Source records:

== Segment start ==

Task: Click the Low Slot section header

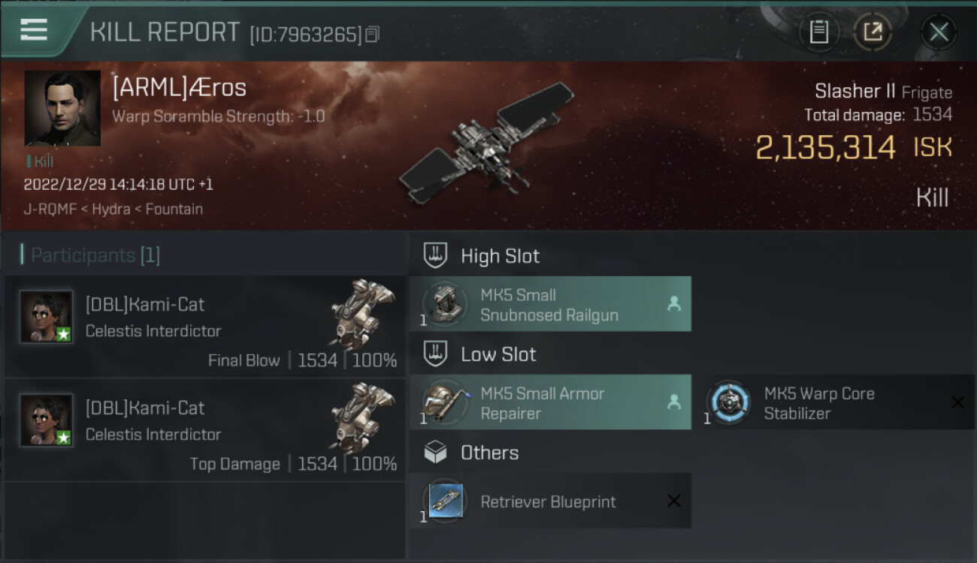Action: point(498,354)
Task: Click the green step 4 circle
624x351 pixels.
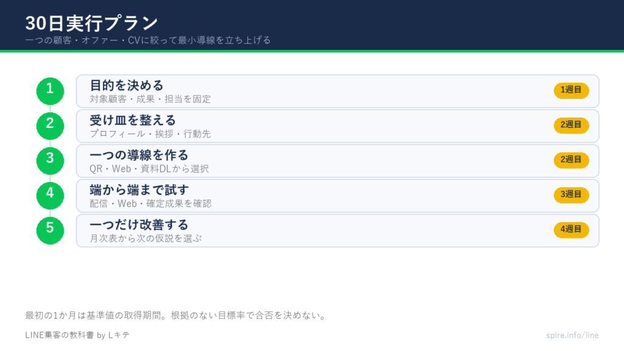Action: click(x=50, y=196)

== Segment end ==

- [Goal of the exercise]
With the pictures removed, copy the data above word for word.

- [Solution for this exercise]
Task: Click the Low Slot section header

Action: point(498,354)
Task: Click the green step 4 circle
624x351 pixels.
Action: click(x=50, y=196)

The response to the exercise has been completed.